**TASK INSTRUCTIONS**
Set down exactly the lines of the records from the top to the line containing "Click the Particulars"; include both.

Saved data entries

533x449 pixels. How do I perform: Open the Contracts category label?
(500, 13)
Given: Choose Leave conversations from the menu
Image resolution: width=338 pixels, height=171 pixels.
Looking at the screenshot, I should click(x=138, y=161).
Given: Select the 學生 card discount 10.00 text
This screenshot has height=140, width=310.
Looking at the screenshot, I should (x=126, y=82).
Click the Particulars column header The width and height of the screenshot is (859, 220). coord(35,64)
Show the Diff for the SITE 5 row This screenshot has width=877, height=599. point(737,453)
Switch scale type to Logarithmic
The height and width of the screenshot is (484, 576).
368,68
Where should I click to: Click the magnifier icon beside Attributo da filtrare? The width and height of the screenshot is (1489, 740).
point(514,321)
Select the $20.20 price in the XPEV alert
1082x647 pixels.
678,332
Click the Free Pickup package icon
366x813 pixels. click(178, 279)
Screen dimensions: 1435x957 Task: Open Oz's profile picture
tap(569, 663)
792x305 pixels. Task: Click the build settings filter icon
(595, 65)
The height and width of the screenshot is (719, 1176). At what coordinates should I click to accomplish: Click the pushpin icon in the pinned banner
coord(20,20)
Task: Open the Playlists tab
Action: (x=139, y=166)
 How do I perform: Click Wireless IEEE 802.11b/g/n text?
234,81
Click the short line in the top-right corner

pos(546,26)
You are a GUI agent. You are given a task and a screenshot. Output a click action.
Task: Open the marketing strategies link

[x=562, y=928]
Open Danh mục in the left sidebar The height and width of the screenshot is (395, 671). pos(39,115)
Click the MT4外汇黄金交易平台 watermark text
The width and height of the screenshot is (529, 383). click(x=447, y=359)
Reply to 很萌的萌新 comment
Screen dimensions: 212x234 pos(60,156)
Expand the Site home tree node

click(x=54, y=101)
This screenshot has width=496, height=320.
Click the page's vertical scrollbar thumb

**ANSWER**
533x449 pixels. How do I perform: Open the Contracts category label?
(500, 13)
Given: Choose Leave conversations from the menu
Image resolution: width=338 pixels, height=171 pixels.
Looking at the screenshot, I should click(x=138, y=161).
Given: Select the 學生 card discount 10.00 text
This screenshot has height=140, width=310.
Looking at the screenshot, I should (x=126, y=82).
Click the Particulars column header The width and height of the screenshot is (859, 220). coord(35,64)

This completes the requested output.